• TASKS TO COMPLETE:
1. List each specific wine, with its vintage year, that the post about Brent names.
2. In the post about Brent, what do wine critics call the stage when a Bordeaux closes back down?

• PAGE EXCERPT:
:::

The latest in my "Why I love(d)" series.

Instead of an acting metaphor, this time I am going to use a wine metaphor- it will be a bit detailed, but if there are any oenophiles out there you will understand.

In Bordeaux, in a great vintage, the best of the wines, when they are first tasted, are fierce, tight, delicious, but highly tannic and "closed up"- it is not yet ready to be enjoyed to its fullest. Sometimes, after about 3-4 years the wine will start to show itself again, opening up a bit more, showing more nuances,more depth and breadth of flavor and aroma- over a few more years the wine goes through another transformation and closes back down. Open the bottle after 5 or 6 years and you might find it not very tasty like before- wine critics call this a hiding period

But the best is to come- about 10-12 years of age on a great bordeaux and now it is ready to drink- it is in all of its glory- the tannins have smoothed out, the fruit has mellowed, everything has integrated into one of the finest tasting drinks in the world

Losing Brent when we did was like dropping a few cases of 1990 Chateau Latour or a 1985 Chateau Haut Brion a case of 1962 Lafitte.

Brent came charging out of the gate- he was much different than Keith- he came in fired up showing signs of brilliance-

But he was not Keith- in just a few years he was starting to hear the whispers- and he was a very sensitive guy and the criticism bothhered him- as it was reported. 1982-1984/85 he became a bit more reclusive- still a great player- still not accepted by many heads- No doubt he changed the overall sound of the band- to some, it was not what they wanted- they did not expect a keyboard player to take center stage- to take charge of a major part of the sound.

Fast forward to 1988-1990. A whole new generation of heads came into existence- I never saw Keith- Brent is all I knew, and I loved him from the beginning- especially his vocals, and later his imagination and inventiveness (not necessarily his song writing). Some people called this new generation "Touch Heads"- but truth be told, that was a small segment- it was more people like me and Purple Gel who grew up with the 80's dead.

:::

• DATA PROVIDED:
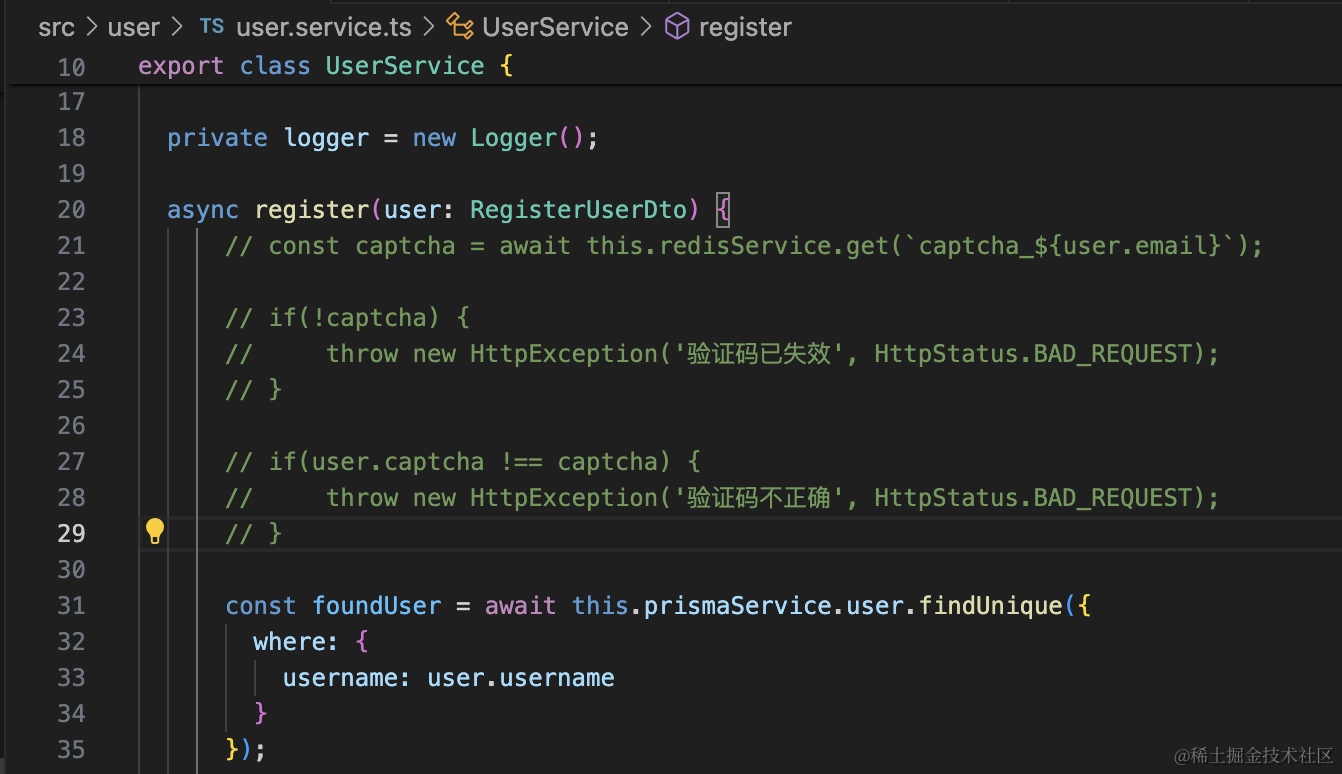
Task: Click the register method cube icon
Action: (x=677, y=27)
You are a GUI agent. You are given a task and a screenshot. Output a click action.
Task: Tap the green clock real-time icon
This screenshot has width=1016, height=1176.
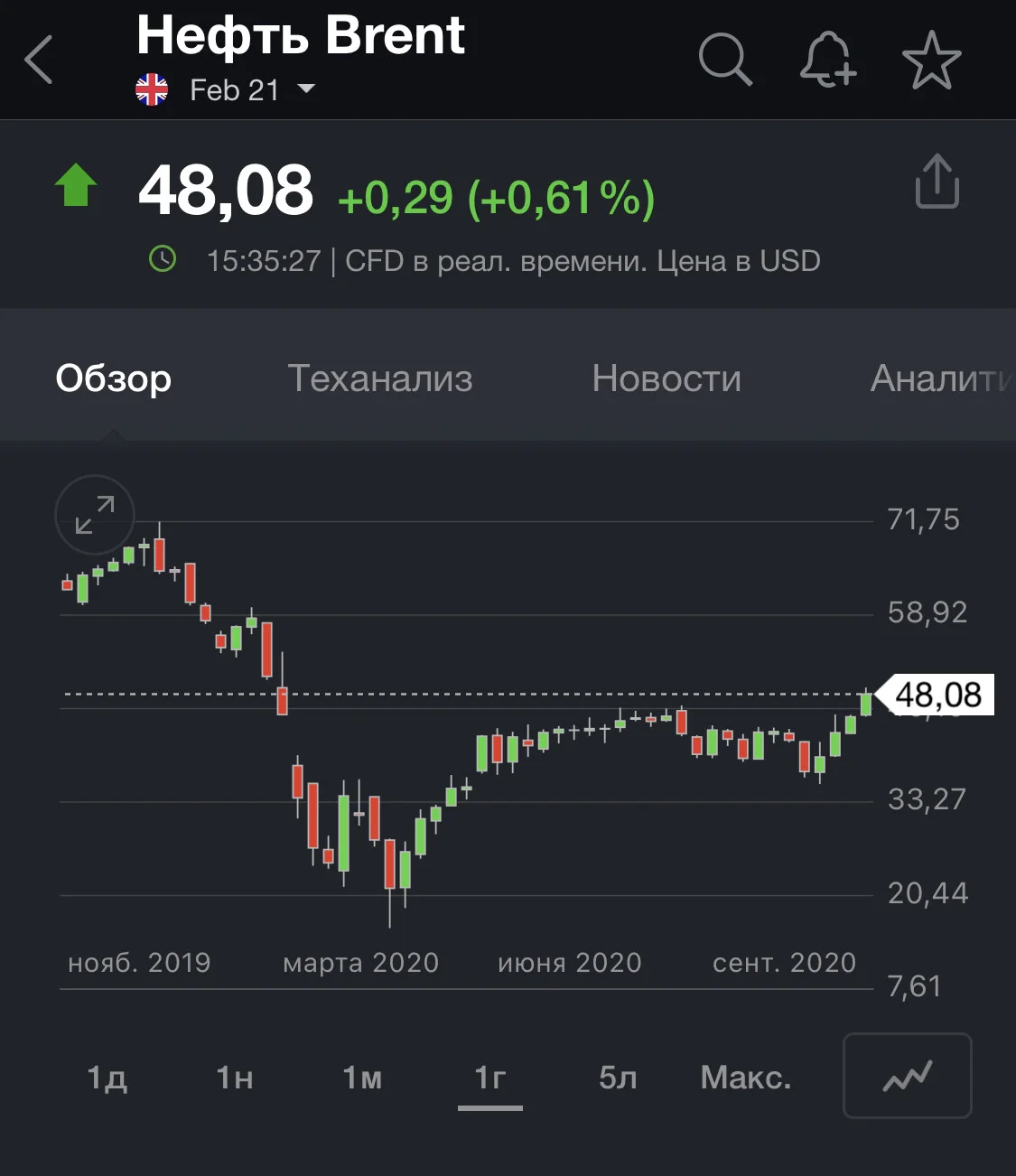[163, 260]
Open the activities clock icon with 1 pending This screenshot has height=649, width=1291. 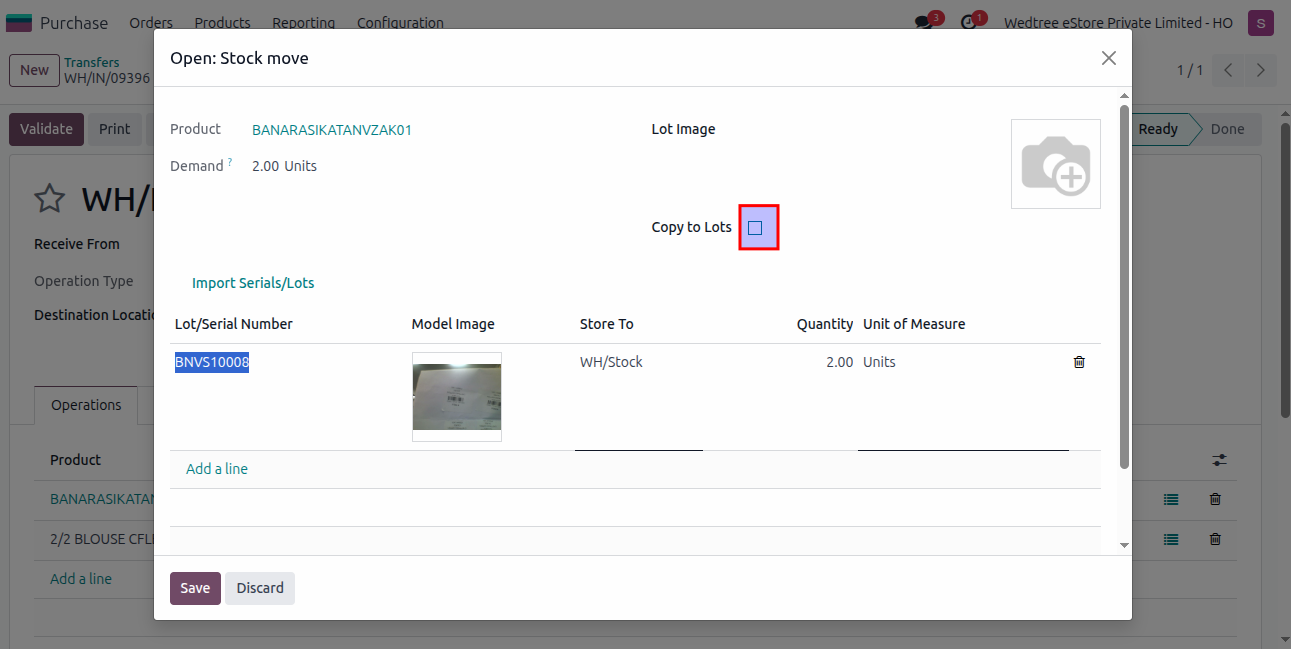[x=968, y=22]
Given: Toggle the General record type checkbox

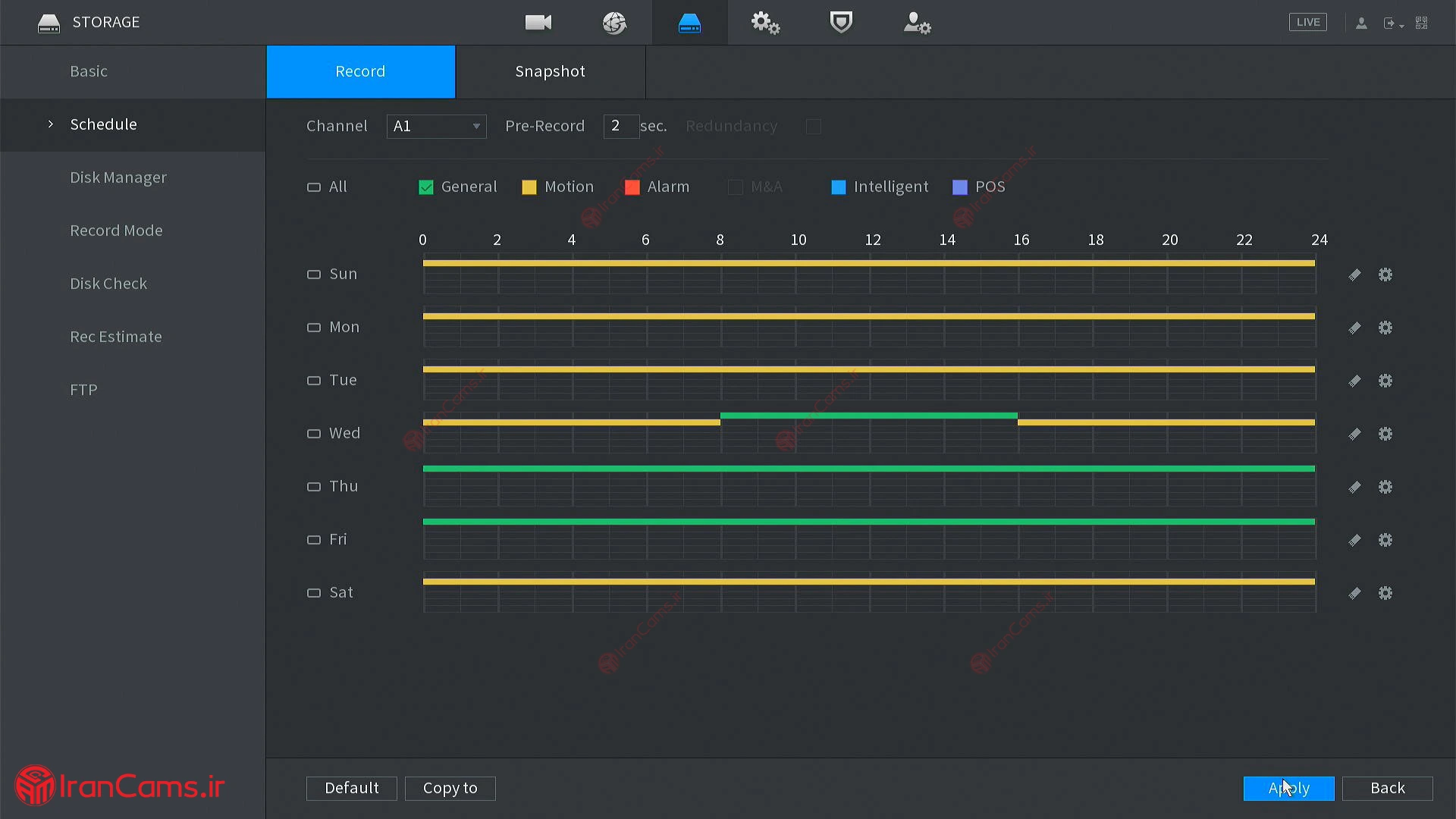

:::

• EXERCISE RESPONSES:
1.
1990 Chateau Latour
1985 Chateau Haut Brion
1962 Lafitte

2. A hiding period.